▸ **Problem**: Whenever a line below mentions the word "folder", that line should be copied.

Items from a data source
+ + + +
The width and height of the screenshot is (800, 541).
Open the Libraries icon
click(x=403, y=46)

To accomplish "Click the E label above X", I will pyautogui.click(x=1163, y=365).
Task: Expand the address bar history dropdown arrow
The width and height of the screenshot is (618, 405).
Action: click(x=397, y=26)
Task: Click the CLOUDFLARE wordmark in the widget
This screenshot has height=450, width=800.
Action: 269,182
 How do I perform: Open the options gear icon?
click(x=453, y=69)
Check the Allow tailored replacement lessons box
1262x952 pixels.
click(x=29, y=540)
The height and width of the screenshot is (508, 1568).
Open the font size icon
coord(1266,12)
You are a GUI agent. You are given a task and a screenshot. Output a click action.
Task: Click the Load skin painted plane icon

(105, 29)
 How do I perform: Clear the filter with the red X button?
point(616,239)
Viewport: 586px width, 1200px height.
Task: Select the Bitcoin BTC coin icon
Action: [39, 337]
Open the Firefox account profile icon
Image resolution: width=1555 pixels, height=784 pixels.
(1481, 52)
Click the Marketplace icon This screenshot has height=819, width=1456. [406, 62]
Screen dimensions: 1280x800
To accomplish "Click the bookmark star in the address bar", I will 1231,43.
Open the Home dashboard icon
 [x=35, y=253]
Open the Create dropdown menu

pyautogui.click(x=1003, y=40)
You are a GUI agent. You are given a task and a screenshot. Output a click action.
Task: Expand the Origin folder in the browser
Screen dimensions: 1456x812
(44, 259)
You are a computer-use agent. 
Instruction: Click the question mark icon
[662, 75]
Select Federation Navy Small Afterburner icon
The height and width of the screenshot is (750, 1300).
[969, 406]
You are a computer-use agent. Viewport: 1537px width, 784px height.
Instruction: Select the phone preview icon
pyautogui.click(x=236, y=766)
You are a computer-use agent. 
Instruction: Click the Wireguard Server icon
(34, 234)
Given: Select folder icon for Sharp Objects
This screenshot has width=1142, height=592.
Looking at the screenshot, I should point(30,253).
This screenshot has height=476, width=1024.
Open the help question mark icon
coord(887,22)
+ + + +
▸ **Solution**:
Task: Expand the Origin folder in the browser
Given: Select folder icon for Sharp Objects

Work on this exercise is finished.